この下は大段の第二、蓮祖はこれ法華経の行者なることを明かし、末法下種の三徳の深恩を顕す文なり。また二と為す。初めには由、次に「既に二十余年」の下は釈。初めの由の文、また四と為す。初めに出世の時・処・種姓を明かし、次に「輪廻」の下は六道流転の所以を明かし、三に「これを一言」の下には折伏の心地決定することを明かし、四に「且くやすらいし」の下に発心不退の誓願を明かす云云。
一 代既に末法に入つて二百余年文。
一義に云く、人王七十代後冷泉院の永承七壬辰年(1052年)に末法に入って已来、当抄述作の人王八十九代亀山院の文永九壬申年(1272年)に至るまで二百二十年なり。故に「二百余年」というなり。

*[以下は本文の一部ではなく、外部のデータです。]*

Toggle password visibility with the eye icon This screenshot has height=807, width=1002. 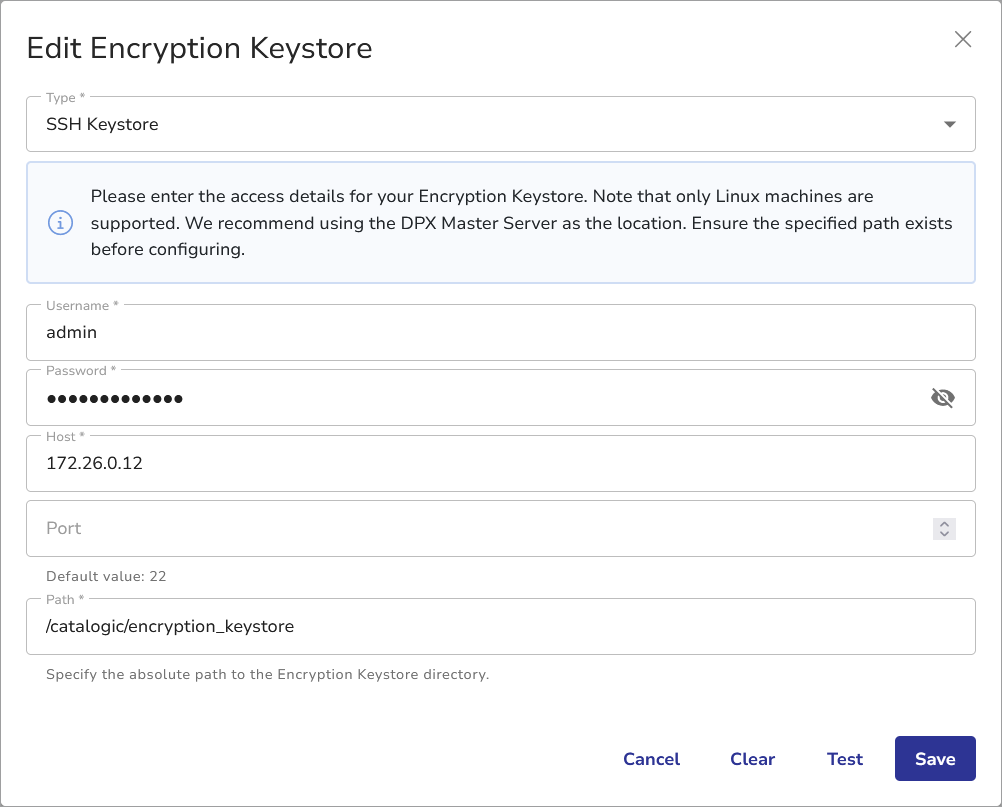click(x=942, y=398)
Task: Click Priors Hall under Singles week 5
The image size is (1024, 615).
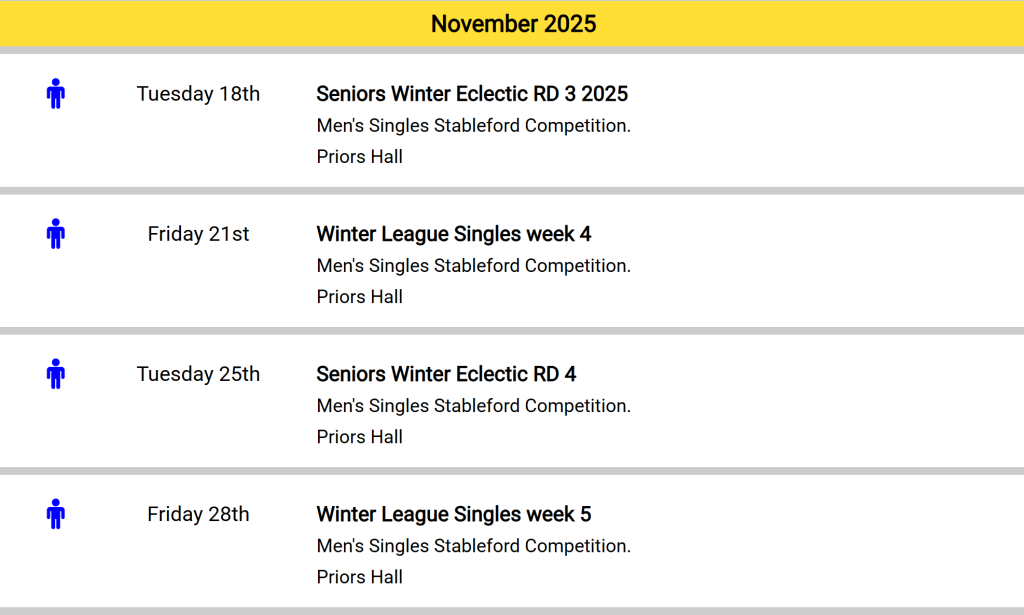Action: tap(359, 577)
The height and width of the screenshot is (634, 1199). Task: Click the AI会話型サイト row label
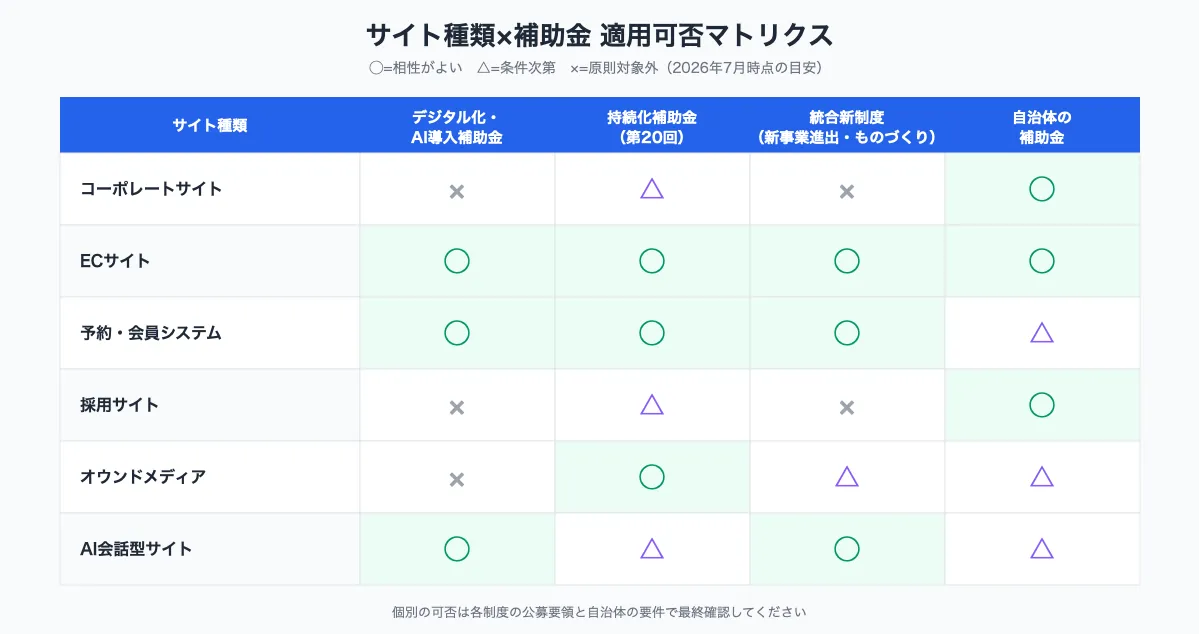coord(135,548)
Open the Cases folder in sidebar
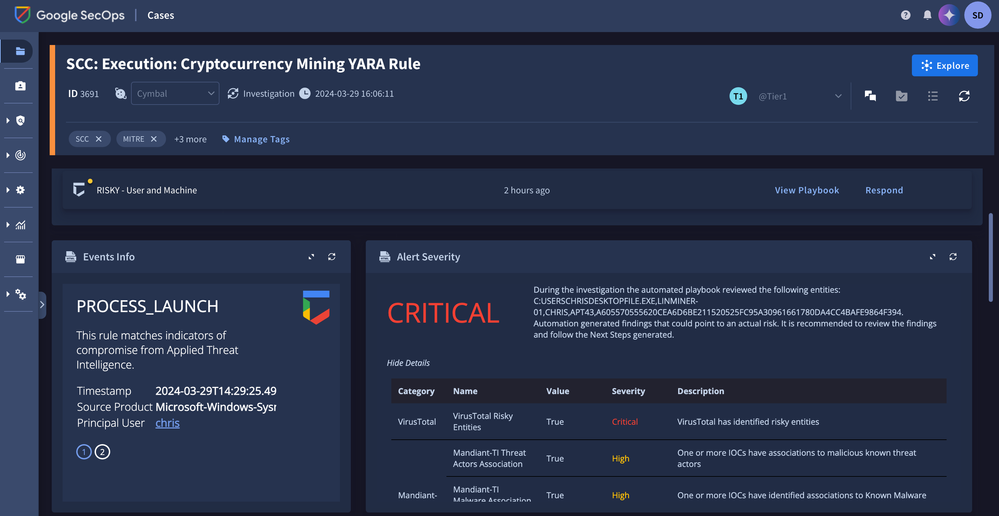This screenshot has width=999, height=516. point(20,51)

今謂く「日蓮案云」の四字は当抄述作の時なり。「世すでに末代に入つて」の下は還って宗旨建立の少し已前、御思惟の相なり。故に建長四、五年の時に在り。故に末法に入って二百一、二年に当る、故に「余」と云うか。
一 辺土に生をうけ文。
一義に云く、日本を指して「辺土」というなりと。一義に云く、房州小湊を指して「辺土」というなりと。
今は後の義に随うべし。中興抄の如し云云。十八十七。
一 其の上下賤等文。
「辺土」にも貴姓あり、「下賤」にも豊富あり。今並びに爾らず、故に「其の上」というなり。
問う、吾が祖、何ぞ下賤の家に生まれたもうや。
答う、凡そ末法下種の法華経の行者は、三類の強敵を招くを以て、用いてその義を顕す。吾が祖若し貴姓の豪家に生まれたもうならば、仮使折伏修行を励むと雖も、三類の強敵の競い起るべきこと難からん。若し爾らば、何を以てか法華経の行者なることを顕さんや。況や復悲門は下を妙と為す、即ちこれ慈悲の極みなり。例せば聖徳太子の誓願の如し。太子伝の下に云く「今此の国に於て妙義未だ足らず。位儲君と為すならば、門戸に到って説くことを得ず。今思えらく、此の身命を捨てて微家に託生し、出家入道して衆生を救済せんと。是れ我が発願なり」等云云。蓮祖も亦復この意なり。